Way back in time, when my husband was working on his PhD at Michigan State University, I thought I might get a PhD, too. I applied, was accepted, and enrolled.

One of the things that presented a little barrier for me right from the start, though, was that my advisor wanted me to begin my doctoral career with a “small animal research project” just to get a quick publication and a little bit of research experience. It was a conversation that took place just after I had adopted a shelter kitten who turned out to have feline distemper and appeared to be dying.  I was distraught as I tried to explain to my advisor why I wasn’t going to do a “small animal research project,” all the while sobbing about my kitten. I still remember the look on this poor professor’s face as she tried to figure out how to deal with this crazy new student.

Anyway, I changed advisors (a big relief to both of us, I think), completed all my course work including four (four!) excruciating semesters of statistics—and then took a leave of absence to teach nutrition to dietetics students. Then, my husband successfully defended his PhD dissertation and got a job at the National Cancer Institute in Washington, DC. We moved, I got another job that I really liked, and I never finished my doctorate.

That was as close to vivisection as I’ve ever come. Not only have I never done it, but I also will not promote it.  And I’m always a little surprised when I see other vegans doing so–using animal research to discredit meat or milk, or some other dietary factor, and to support vegan diets. Certainly, animal research can be effective in this regard; these studies are fast and cheap, and they allow types of research that can’t “ethically” be done in humans.

But while these studies come across my computer screen almost daily, I have no problem giving them a pass. For one thing, animal research is always the weakest of all evidence.

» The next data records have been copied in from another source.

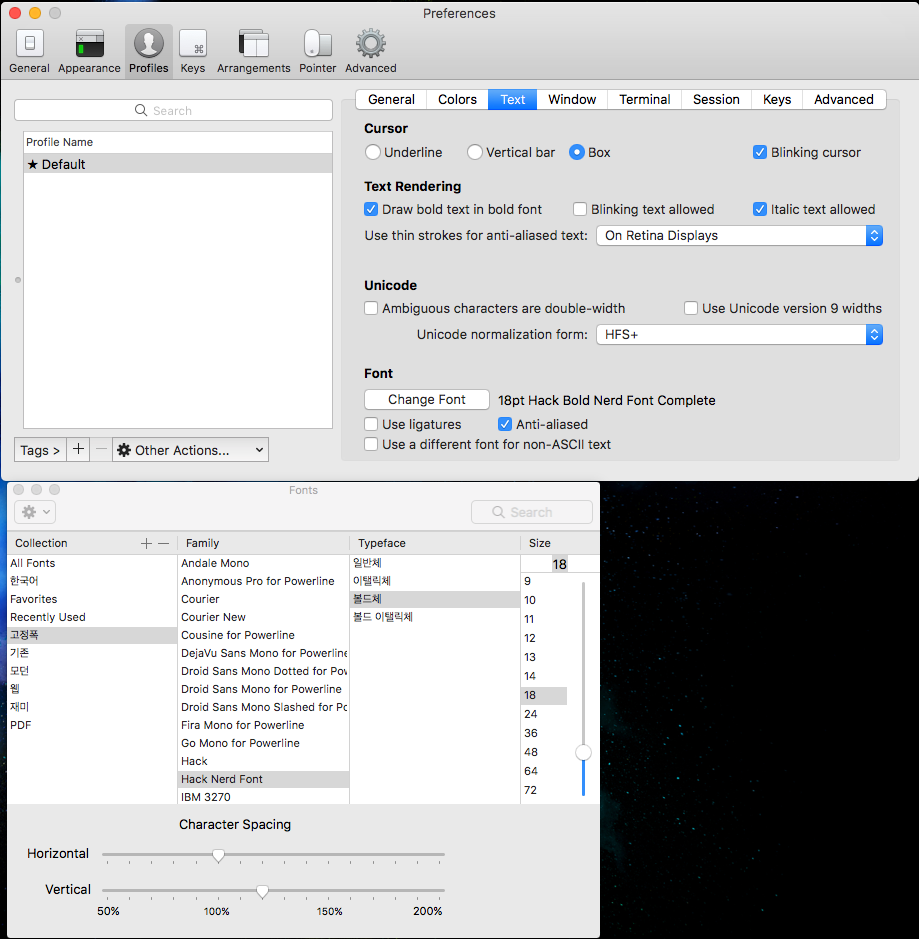Open the Arrangements preferences icon
Image resolution: width=919 pixels, height=939 pixels.
click(253, 45)
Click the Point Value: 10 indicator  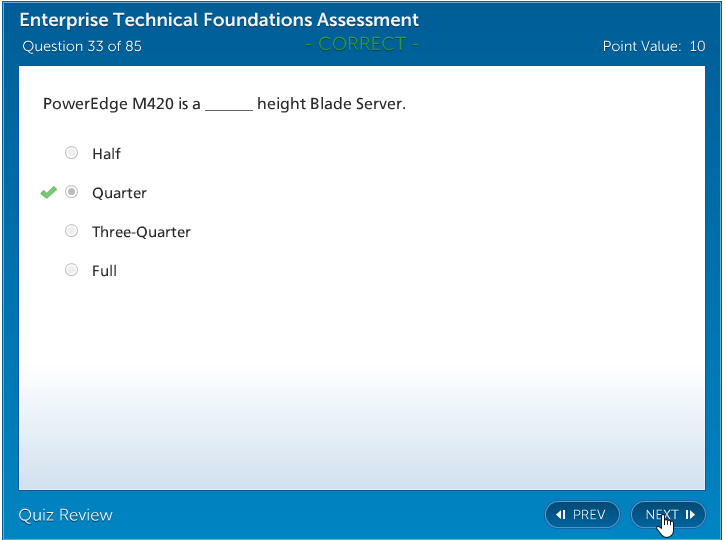point(654,46)

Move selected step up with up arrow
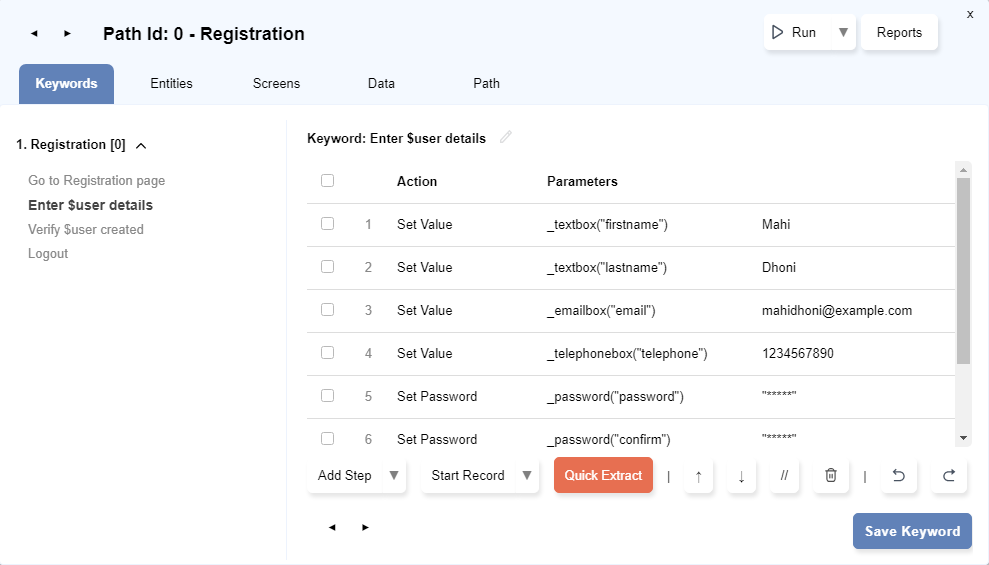pos(698,476)
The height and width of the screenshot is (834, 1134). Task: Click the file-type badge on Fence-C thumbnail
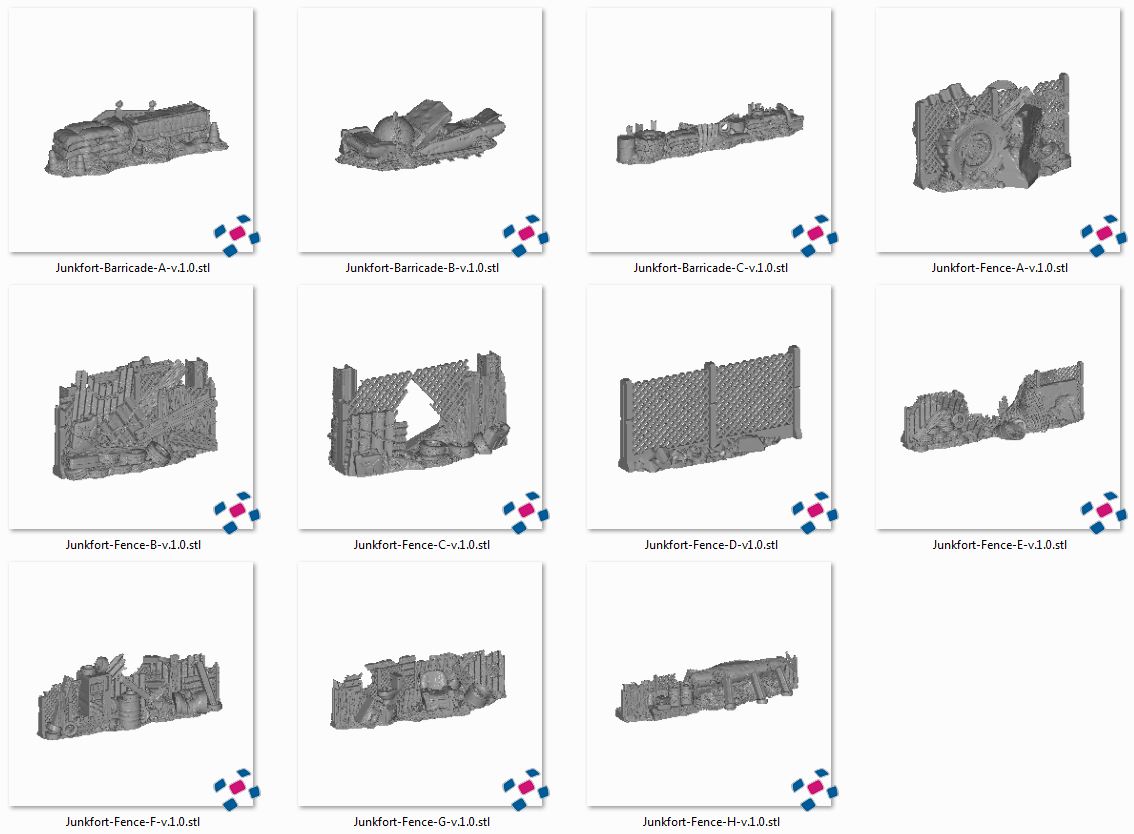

Animals are different from humans in important ways. And feeding isolated compounds to animals doesn’t tell you much about what happens when you feed actual food to humans.

But just as importantly, as a vegan, I don’t promote animal-use. And, citing animal studies as evidence for anything translates to an endorsement of animal research. Citing it in support of vegan diets suggests that it’s okay to exploit one group of animals in order to protect another.

Something similar happens when vegans single out particular animal foods as being especially harmful. Several weeks ago, I received an email newsletter from an animal rights group highlighting a study on red meat and lung cancer. It linked directly to the study abstract which concluded that “A high intake of red meat may increase the risk of lung cancer by about 35%, while a high intake of poultry decreases the risk by about 10%.”

That’s hardly a vegan message. And since most people already view chicken meat as healthier than red meat, it probably only serves to perpetuate existing beliefs about poultry consumption, while encouraging a behavior that leads to more suffering.

The Reverend Martin Luther King, Jr, in his famous 1963 letter from the Birmingham Jail wrote: “Injustice anywhere is a threat to justice everywhere. We are caught in an inescapable network of mutuality, tied in a single garment of destiny. Whatever affects one directly, affects all indirectly.”

He wasn’t talking about animals, of course, but it’s an observation that works well for animal advocacy.  Vegans advocate for all animals. And even when we want to advocate for other things–like human health–we shouldn’t do it by endorsing a system that tortures mice, and rats, and monkeys and dogs and cats. And we shouldn’t do it with messages that can have the unintentional consequences of encouraging people to eat one type of animal while avoiding another.